=== WHAT YOU NEED TO DO ===
Copy out all of the entries, keeping every word the same.

-------- DATASET EXTRACT --------

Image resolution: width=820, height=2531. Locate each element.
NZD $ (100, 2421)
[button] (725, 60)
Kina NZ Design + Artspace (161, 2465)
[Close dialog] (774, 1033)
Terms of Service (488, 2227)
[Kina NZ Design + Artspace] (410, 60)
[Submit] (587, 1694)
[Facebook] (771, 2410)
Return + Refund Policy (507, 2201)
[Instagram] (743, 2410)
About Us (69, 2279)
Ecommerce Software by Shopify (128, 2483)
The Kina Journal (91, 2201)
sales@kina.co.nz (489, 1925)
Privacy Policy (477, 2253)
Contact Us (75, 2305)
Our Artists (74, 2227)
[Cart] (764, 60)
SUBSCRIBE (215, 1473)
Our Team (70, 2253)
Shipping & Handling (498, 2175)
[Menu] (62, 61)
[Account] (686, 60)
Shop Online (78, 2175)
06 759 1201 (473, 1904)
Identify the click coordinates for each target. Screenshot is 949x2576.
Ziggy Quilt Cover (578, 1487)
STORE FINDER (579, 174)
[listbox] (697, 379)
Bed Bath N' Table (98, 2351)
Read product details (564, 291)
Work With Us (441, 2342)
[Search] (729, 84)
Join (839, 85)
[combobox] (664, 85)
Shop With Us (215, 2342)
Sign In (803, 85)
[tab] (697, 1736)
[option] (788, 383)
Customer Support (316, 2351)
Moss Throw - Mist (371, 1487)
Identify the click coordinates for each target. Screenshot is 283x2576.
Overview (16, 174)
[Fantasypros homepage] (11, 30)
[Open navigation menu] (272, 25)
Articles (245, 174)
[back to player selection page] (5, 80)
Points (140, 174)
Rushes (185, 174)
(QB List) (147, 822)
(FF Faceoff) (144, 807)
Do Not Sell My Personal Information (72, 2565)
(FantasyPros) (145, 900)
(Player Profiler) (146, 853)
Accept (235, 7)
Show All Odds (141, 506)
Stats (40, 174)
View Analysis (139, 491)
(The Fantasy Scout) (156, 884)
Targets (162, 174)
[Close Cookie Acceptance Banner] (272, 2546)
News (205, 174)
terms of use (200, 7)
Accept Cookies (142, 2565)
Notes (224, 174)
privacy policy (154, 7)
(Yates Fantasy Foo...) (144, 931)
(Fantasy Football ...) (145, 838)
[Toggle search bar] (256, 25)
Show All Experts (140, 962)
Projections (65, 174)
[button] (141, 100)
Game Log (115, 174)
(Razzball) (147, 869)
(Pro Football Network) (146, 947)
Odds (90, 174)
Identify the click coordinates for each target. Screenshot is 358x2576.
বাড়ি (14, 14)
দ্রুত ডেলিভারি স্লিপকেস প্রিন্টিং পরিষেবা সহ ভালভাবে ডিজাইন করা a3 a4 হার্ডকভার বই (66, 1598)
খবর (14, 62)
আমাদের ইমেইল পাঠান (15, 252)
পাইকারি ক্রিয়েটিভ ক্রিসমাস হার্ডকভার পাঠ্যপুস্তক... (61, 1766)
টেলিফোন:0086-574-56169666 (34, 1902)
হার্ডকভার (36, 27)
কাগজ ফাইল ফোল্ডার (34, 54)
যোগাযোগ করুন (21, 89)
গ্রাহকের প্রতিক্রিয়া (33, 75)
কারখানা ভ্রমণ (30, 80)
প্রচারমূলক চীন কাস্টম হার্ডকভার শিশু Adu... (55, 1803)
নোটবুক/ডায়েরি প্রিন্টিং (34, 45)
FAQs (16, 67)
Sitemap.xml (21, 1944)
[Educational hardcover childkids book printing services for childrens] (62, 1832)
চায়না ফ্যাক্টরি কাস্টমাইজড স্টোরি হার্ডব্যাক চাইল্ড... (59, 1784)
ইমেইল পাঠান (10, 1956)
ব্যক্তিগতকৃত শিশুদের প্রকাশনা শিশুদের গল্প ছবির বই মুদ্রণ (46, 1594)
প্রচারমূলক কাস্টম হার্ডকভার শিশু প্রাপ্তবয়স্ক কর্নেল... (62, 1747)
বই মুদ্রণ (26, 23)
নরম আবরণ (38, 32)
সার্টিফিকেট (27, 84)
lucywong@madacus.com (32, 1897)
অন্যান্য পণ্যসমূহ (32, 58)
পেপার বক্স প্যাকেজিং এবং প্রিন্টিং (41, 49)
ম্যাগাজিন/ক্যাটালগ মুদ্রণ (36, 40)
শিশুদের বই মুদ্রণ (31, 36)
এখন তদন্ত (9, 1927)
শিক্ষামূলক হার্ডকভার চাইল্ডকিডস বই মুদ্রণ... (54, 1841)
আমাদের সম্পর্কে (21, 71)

--------

=== WRITTEN RESPONSE ===
Image resolution: width=820, height=2531. Locate each element.
NZD $ (100, 2421)
[button] (725, 60)
Kina NZ Design + Artspace (161, 2465)
[Close dialog] (774, 1033)
Terms of Service (488, 2227)
[Kina NZ Design + Artspace] (410, 60)
[Submit] (587, 1694)
[Facebook] (771, 2410)
Return + Refund Policy (507, 2201)
[Instagram] (743, 2410)
About Us (69, 2279)
Ecommerce Software by Shopify (128, 2483)
The Kina Journal (91, 2201)
sales@kina.co.nz (489, 1925)
Privacy Policy (477, 2253)
Contact Us (75, 2305)
Our Artists (74, 2227)
[Cart] (764, 60)
SUBSCRIBE (215, 1473)
Our Team (70, 2253)
Shipping & Handling (498, 2175)
[Menu] (62, 61)
[Account] (686, 60)
Shop Online (78, 2175)
06 759 1201 (473, 1904)
Identify the click coordinates for each target. Screenshot is 949x2576.
Ziggy Quilt Cover (578, 1487)
STORE FINDER (579, 174)
[listbox] (697, 379)
Bed Bath N' Table (98, 2351)
Read product details (564, 291)
Work With Us (441, 2342)
[Search] (729, 84)
Join (839, 85)
[combobox] (664, 85)
Shop With Us (215, 2342)
Sign In (803, 85)
[tab] (697, 1736)
[option] (788, 383)
Customer Support (316, 2351)
Moss Throw - Mist (371, 1487)
Identify the click coordinates for each target. Screenshot is 283x2576.
Overview (16, 174)
[Fantasypros homepage] (11, 30)
[Open navigation menu] (272, 25)
Articles (245, 174)
[back to player selection page] (5, 80)
Points (140, 174)
Rushes (185, 174)
(QB List) (147, 822)
(FF Faceoff) (144, 807)
Do Not Sell My Personal Information (72, 2565)
(FantasyPros) (145, 900)
(Player Profiler) (146, 853)
Accept (235, 7)
Show All Odds (141, 506)
Stats (40, 174)
View Analysis (139, 491)
(The Fantasy Scout) (156, 884)
Targets (162, 174)
[Close Cookie Acceptance Banner] (272, 2546)
News (205, 174)
terms of use (200, 7)
Accept Cookies (142, 2565)
Notes (224, 174)
privacy policy (154, 7)
(Yates Fantasy Foo...) (144, 931)
(Fantasy Football ...) (145, 838)
[Toggle search bar] (256, 25)
Show All Experts (140, 962)
Projections (65, 174)
[button] (141, 100)
Game Log (115, 174)
(Razzball) (147, 869)
(Pro Football Network) (146, 947)
Odds (90, 174)
Identify the click coordinates for each target. Screenshot is 358x2576.
বাড়ি (14, 14)
দ্রুত ডেলিভারি স্লিপকেস প্রিন্টিং পরিষেবা সহ ভালভাবে ডিজাইন করা a3 a4 হার্ডকভার বই (66, 1598)
খবর (14, 62)
আমাদের ইমেইল পাঠান (15, 252)
পাইকারি ক্রিয়েটিভ ক্রিসমাস হার্ডকভার পাঠ্যপুস্তক... (61, 1766)
টেলিফোন:0086-574-56169666 (34, 1902)
হার্ডকভার (36, 27)
কাগজ ফাইল ফোল্ডার (34, 54)
যোগাযোগ করুন (21, 89)
গ্রাহকের প্রতিক্রিয়া (33, 75)
কারখানা ভ্রমণ (30, 80)
প্রচারমূলক চীন কাস্টম হার্ডকভার শিশু Adu... (55, 1803)
নোটবুক/ডায়েরি প্রিন্টিং (34, 45)
FAQs (16, 67)
Sitemap.xml (21, 1944)
[Educational hardcover childkids book printing services for childrens] (62, 1832)
চায়না ফ্যাক্টরি কাস্টমাইজড স্টোরি হার্ডব্যাক চাইল্ড... (59, 1784)
ইমেইল পাঠান (10, 1956)
ব্যক্তিগতকৃত শিশুদের প্রকাশনা শিশুদের গল্প ছবির বই মুদ্রণ (46, 1594)
প্রচারমূলক কাস্টম হার্ডকভার শিশু প্রাপ্তবয়স্ক কর্নেল... (62, 1747)
বই মুদ্রণ (26, 23)
নরম আবরণ (38, 32)
সার্টিফিকেট (27, 84)
lucywong@madacus.com (32, 1897)
অন্যান্য পণ্যসমূহ (32, 58)
পেপার বক্স প্যাকেজিং এবং প্রিন্টিং (41, 49)
ম্যাগাজিন/ক্যাটালগ মুদ্রণ (36, 40)
শিশুদের বই মুদ্রণ (31, 36)
এখন তদন্ত (9, 1927)
শিক্ষামূলক হার্ডকভার চাইল্ডকিডস বই মুদ্রণ... (54, 1841)
আমাদের সম্পর্কে (21, 71)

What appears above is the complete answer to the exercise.